What to produce → Word for word, and without a single picture, repeat the entries.

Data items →
----

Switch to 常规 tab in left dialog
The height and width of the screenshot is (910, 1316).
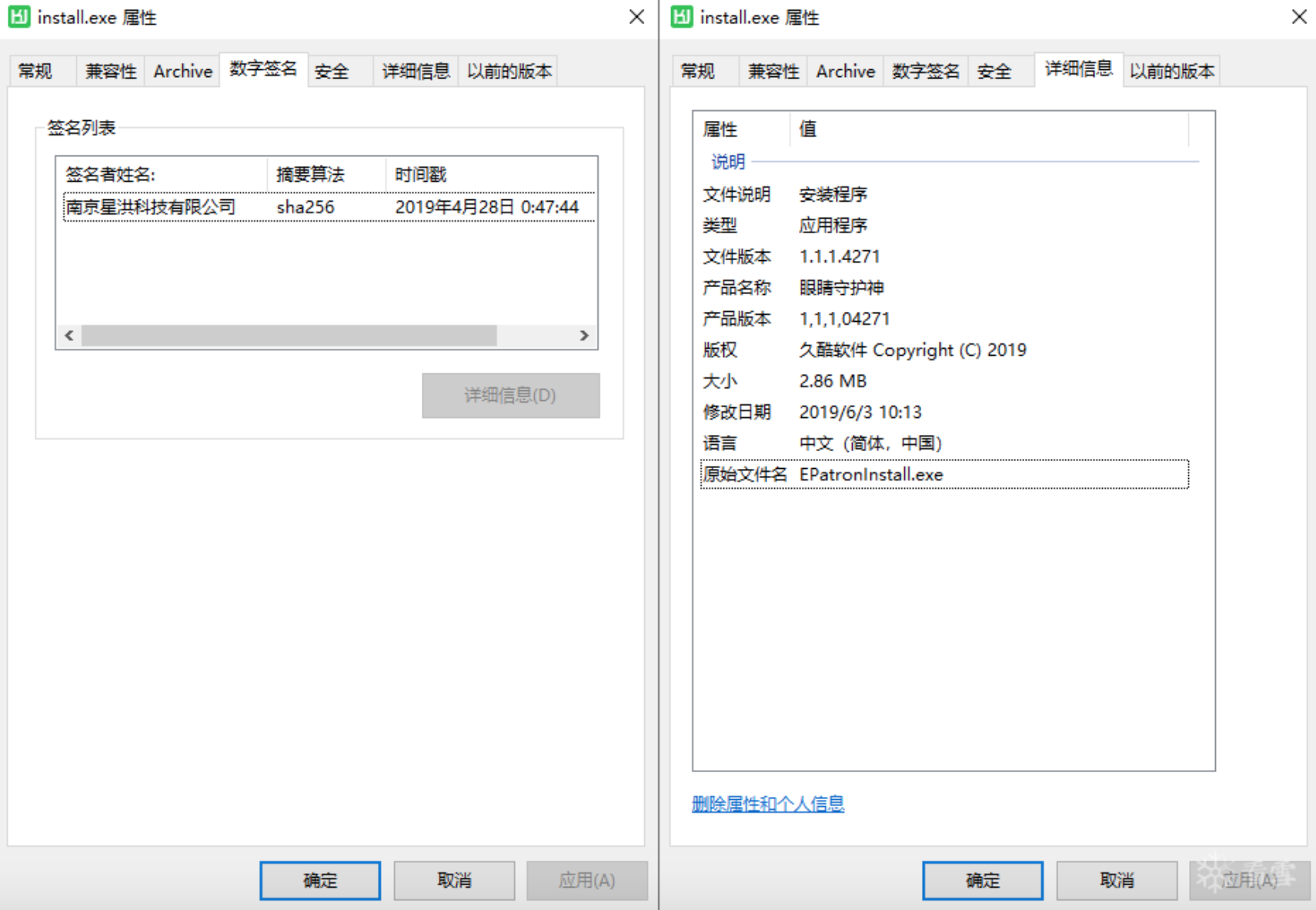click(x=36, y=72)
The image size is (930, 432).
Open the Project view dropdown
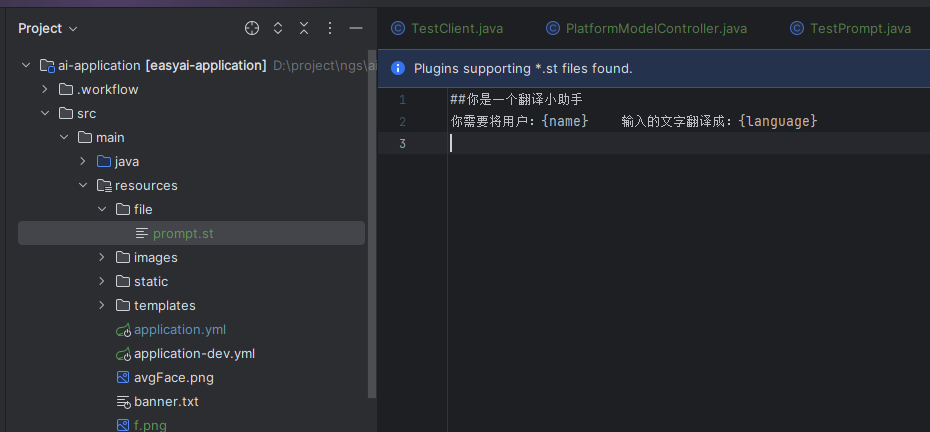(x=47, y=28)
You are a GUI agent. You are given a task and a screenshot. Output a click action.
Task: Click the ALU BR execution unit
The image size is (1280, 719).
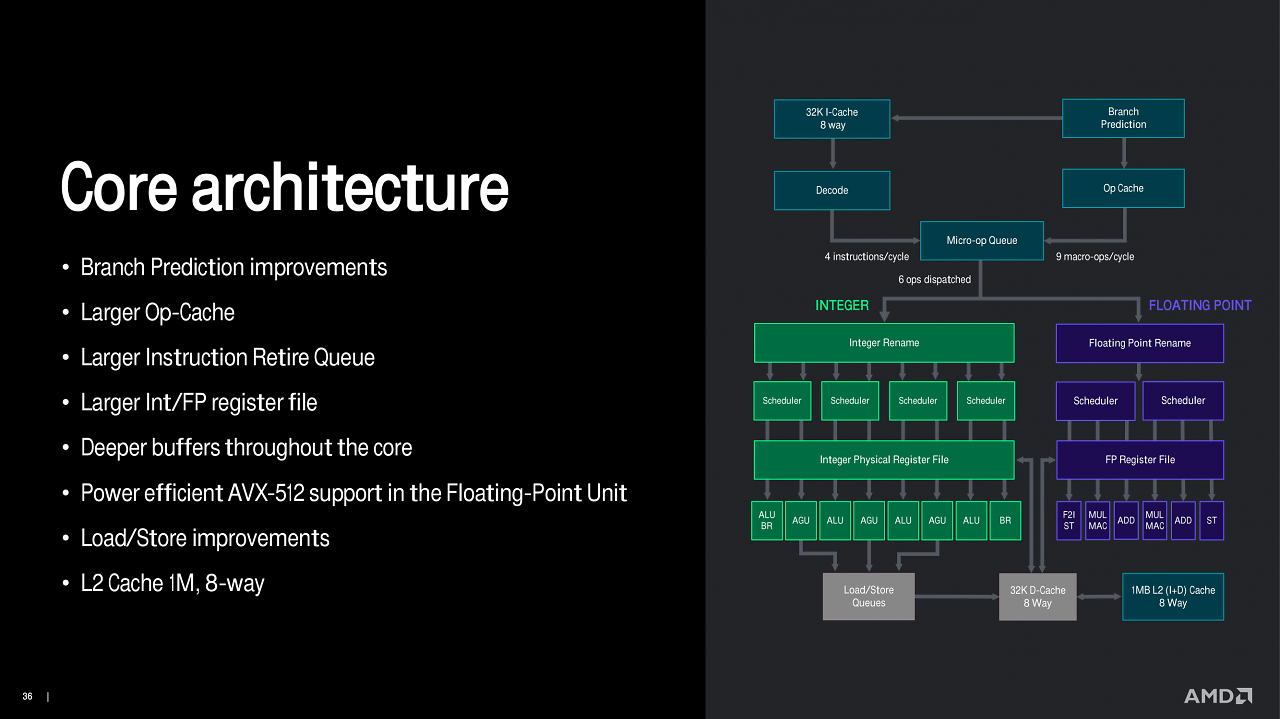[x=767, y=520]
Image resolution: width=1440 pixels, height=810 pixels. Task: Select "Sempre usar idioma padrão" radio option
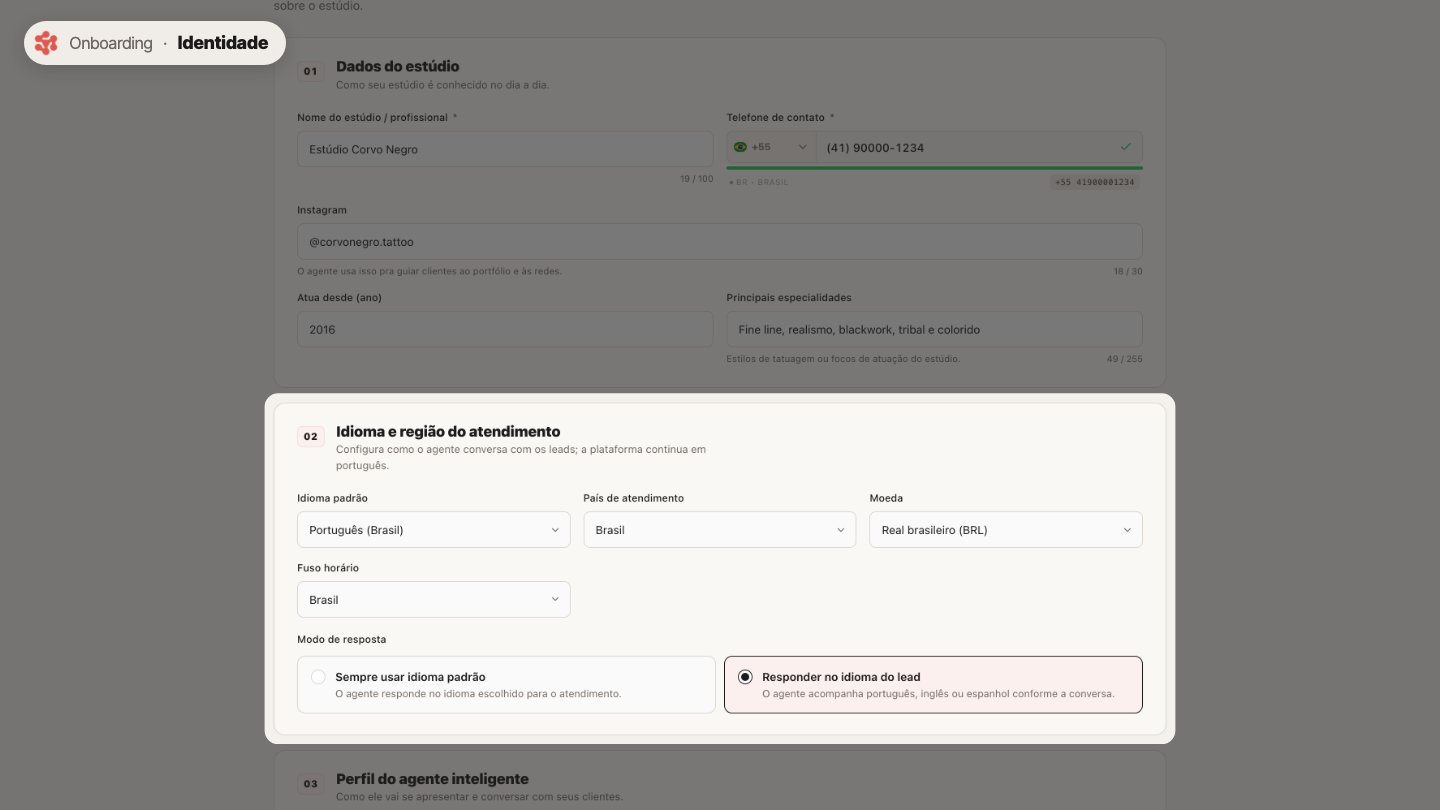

----

Written reply →
Switch to 常规 tab in left dialog
The height and width of the screenshot is (910, 1316).
click(x=36, y=72)
The image size is (930, 432).
Open the Project view dropdown
(x=47, y=28)
You are a GUI agent. You are given a task and a screenshot. Output a click action.
Task: Click the ALU BR execution unit
The image size is (1280, 719).
[x=767, y=520]
Image resolution: width=1440 pixels, height=810 pixels. Task: Select "Sempre usar idioma padrão" radio option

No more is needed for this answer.